Saved data entries:
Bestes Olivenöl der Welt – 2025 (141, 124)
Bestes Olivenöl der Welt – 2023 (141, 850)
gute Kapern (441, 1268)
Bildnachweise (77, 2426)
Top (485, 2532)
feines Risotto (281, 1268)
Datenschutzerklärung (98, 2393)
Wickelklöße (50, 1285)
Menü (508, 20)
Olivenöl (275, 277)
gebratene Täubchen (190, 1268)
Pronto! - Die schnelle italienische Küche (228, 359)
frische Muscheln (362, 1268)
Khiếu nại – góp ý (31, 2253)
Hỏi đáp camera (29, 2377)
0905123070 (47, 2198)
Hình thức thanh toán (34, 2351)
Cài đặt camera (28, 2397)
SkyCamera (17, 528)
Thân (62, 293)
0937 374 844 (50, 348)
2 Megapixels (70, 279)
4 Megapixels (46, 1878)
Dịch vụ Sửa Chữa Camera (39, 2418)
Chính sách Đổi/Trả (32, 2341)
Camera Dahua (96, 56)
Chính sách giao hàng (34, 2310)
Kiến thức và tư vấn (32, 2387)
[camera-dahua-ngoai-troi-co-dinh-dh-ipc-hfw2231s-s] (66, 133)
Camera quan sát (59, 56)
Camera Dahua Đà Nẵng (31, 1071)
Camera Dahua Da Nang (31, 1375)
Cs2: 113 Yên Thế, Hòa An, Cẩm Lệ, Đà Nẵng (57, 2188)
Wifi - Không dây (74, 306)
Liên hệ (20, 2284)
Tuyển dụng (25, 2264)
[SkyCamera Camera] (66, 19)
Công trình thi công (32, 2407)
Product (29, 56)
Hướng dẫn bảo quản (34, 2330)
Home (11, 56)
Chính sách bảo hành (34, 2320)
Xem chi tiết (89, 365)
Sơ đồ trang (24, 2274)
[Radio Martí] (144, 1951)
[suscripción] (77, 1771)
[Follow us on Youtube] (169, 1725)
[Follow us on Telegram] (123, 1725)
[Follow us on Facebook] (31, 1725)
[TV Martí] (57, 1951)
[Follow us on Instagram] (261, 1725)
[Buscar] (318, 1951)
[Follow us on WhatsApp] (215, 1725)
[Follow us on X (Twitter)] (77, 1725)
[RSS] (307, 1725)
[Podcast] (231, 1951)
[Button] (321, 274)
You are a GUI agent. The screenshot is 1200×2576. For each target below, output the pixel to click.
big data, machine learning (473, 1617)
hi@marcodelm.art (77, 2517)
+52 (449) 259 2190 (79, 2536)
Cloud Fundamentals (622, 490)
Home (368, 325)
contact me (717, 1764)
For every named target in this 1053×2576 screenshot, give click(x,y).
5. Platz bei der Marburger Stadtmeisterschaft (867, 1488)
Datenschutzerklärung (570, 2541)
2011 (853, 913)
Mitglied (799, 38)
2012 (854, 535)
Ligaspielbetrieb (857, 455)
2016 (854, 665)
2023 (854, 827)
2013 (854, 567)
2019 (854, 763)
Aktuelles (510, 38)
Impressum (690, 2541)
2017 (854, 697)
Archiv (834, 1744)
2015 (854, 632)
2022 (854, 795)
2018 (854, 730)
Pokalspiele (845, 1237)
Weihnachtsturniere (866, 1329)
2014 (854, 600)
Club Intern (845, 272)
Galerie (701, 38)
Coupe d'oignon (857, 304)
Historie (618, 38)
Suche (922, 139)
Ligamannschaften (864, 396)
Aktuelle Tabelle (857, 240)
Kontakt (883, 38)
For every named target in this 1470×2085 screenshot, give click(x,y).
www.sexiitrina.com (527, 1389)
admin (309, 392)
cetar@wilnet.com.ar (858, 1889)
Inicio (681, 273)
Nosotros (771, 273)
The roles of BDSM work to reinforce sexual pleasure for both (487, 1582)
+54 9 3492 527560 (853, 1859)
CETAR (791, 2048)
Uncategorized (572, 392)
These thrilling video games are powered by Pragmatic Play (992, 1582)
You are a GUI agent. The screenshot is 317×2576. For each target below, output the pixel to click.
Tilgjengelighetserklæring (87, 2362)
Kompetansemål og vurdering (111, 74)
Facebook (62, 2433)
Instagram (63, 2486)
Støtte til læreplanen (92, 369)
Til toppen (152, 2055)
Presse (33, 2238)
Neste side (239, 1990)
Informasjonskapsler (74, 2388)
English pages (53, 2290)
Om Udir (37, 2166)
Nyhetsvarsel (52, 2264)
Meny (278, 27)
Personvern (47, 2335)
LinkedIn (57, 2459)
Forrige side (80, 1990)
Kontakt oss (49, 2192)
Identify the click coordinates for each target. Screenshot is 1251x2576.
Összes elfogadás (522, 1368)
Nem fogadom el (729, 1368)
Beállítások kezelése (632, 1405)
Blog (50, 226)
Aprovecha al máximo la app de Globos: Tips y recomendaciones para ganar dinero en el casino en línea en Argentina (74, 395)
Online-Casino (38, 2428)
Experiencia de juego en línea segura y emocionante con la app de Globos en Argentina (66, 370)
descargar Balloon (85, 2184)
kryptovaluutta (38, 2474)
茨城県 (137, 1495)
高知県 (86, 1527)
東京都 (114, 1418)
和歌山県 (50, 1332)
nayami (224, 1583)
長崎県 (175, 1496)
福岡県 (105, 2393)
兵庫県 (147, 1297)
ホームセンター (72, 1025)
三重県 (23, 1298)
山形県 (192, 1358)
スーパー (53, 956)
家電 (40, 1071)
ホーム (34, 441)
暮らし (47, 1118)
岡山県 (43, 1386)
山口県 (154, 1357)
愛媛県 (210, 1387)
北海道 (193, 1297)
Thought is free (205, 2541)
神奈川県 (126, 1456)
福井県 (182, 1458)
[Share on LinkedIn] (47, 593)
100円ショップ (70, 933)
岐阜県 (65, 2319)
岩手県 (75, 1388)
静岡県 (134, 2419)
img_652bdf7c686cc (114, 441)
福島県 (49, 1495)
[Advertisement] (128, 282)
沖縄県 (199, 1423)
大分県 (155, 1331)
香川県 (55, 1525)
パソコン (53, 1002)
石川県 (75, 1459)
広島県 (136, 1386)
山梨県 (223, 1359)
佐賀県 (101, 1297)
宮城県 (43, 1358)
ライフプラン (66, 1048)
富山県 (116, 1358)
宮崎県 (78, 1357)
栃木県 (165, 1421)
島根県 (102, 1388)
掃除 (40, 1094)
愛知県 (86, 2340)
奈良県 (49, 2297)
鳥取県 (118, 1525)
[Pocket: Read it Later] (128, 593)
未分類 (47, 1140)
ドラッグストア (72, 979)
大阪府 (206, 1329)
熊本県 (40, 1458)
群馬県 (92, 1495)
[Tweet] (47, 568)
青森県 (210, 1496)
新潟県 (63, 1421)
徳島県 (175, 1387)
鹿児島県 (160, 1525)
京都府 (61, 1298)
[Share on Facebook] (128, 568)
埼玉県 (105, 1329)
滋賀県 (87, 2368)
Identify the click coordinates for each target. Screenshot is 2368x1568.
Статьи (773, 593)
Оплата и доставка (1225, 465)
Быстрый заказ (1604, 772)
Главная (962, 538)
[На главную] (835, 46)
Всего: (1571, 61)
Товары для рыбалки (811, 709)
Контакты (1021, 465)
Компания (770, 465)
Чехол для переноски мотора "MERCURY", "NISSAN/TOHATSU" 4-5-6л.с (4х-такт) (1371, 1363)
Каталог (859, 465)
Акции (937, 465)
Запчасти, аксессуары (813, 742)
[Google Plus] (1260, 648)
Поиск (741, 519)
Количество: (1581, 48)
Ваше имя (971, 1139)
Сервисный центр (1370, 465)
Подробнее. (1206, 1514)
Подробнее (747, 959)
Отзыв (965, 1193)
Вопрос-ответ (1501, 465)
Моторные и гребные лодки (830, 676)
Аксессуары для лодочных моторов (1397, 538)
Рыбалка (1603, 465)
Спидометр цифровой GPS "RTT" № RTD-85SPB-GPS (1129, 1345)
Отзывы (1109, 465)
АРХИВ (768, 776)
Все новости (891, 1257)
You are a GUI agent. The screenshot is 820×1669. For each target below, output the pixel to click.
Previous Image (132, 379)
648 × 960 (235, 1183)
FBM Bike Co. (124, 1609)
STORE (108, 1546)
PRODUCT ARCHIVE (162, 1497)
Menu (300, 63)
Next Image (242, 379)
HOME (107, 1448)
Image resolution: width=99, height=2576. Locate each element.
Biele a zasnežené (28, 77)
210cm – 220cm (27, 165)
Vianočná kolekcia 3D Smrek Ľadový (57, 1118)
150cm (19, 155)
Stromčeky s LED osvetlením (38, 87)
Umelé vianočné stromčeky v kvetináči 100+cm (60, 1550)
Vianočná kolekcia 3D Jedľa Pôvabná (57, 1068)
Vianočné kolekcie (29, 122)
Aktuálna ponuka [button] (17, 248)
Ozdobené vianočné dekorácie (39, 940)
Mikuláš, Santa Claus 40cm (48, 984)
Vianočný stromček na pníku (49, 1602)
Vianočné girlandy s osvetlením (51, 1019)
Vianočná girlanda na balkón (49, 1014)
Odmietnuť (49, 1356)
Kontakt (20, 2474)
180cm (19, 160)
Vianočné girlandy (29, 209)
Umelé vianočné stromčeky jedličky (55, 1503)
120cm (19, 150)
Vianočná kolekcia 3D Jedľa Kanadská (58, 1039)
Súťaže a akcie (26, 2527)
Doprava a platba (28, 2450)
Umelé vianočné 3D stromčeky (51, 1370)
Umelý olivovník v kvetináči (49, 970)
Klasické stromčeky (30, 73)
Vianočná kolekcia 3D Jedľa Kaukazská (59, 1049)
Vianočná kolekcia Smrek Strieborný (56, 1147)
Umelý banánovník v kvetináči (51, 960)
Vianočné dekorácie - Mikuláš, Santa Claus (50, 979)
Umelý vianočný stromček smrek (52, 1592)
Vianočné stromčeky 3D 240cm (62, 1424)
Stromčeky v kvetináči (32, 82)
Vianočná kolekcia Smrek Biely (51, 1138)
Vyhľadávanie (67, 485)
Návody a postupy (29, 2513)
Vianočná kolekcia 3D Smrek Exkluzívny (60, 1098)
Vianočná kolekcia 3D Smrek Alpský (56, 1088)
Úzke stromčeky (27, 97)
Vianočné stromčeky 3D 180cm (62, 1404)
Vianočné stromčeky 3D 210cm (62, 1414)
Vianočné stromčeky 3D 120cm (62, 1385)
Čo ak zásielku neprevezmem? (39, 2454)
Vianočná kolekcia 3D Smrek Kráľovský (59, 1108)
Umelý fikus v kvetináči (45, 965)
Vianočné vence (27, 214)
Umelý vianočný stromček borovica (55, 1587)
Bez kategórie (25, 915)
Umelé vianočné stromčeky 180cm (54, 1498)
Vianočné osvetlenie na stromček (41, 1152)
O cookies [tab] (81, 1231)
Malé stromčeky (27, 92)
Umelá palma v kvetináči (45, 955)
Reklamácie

→ **What you should do**:
Repeat, exactly as they stand above, the lines from the line with "Ваше имя (971, 1139)" to the line with "Aktuálna ponuka [button] (17, 248)", both lines included.

→ **Answer space**:
Ваше имя (971, 1139)
Сервисный центр (1370, 465)
Подробнее. (1206, 1514)
Подробнее (747, 959)
Отзыв (965, 1193)
Вопрос-ответ (1501, 465)
Моторные и гребные лодки (830, 676)
Аксессуары для лодочных моторов (1397, 538)
Рыбалка (1603, 465)
Спидометр цифровой GPS "RTT" № RTD-85SPB-GPS (1129, 1345)
Отзывы (1109, 465)
АРХИВ (768, 776)
Все новости (891, 1257)
You are a GUI agent. The screenshot is 820×1669. For each target below, output the pixel to click.
Previous Image (132, 379)
648 × 960 (235, 1183)
FBM Bike Co. (124, 1609)
STORE (108, 1546)
PRODUCT ARCHIVE (162, 1497)
Menu (300, 63)
Next Image (242, 379)
HOME (107, 1448)
Image resolution: width=99, height=2576. Locate each element.
Biele a zasnežené (28, 77)
210cm – 220cm (27, 165)
Vianočná kolekcia 3D Smrek Ľadový (57, 1118)
150cm (19, 155)
Stromčeky s LED osvetlením (38, 87)
Umelé vianočné stromčeky v kvetináči 100+cm (60, 1550)
Vianočná kolekcia 3D Jedľa Pôvabná (57, 1068)
Vianočné kolekcie (29, 122)
Aktuálna ponuka [button] (17, 248)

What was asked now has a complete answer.